The anger that burns within me beats against my thoughts with relentless fists. I raise my hands to cradle my head as if by pressing my palms against my scalp I can somehow find peace.

Heat radiates from my forehead. I slide my fingers over the rest of my face and find that even my cheeks feel crisp with fever.

My vision blurs for a moment as I tug on the blood-soaked sleeve of my tunic until I can see my entire forearm. The jagged seam of blackened skin is stretched tight over an angry red-and-yellow swelling that leaks blood and white fluid where I’ve scratched at it. My fingers are so swollen, I can barely move them, and red streaks run beneath my skin, heading from the wound toward my shoulder.

No wonder this itched so badly. No wonder I have a fever. It’s infected. It must have happened when I went into the filthy water of the river. Turning back to the shelves of supplies, I search for something that will help me.
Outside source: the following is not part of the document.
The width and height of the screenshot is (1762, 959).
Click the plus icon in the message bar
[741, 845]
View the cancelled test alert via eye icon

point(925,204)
Moments later, I’ve smeared antiseptic and burn cream across the infection, wrapped a loose, sloppy bandage over it, and swallowed what I hope is enough painkiller to take the edge off.

My head now aches as badly as my throat, and I long to lie down, but I can’t. Not yet. I have to find a weapon and some supplies.

Leaving the medical room behind, I creep along the deck until I come to the room where I tried unsuccessfully to swallow some breakfast. This room is much bigger than the medical bay. Eight round tables with four chairs each are sprinkled around a rug of brilliant red. Lanterns are bolted to each table, though only two of them are lit. Across the room, a door on the opposite wall leads out to the other side of the deck. The one side of the room closest to me is a simple kitchen with long counters, two stoves, and a metal shelving unit half-full of food supplies.

I head for the food. My eyes ache as I read the labels on jars, crates, and canvas bags. Flour. Rice. Honey. Dried tomatoes. Salted pork. A crate of sugared orange peels. Fruit, both fresh and canned. And several barrels of water.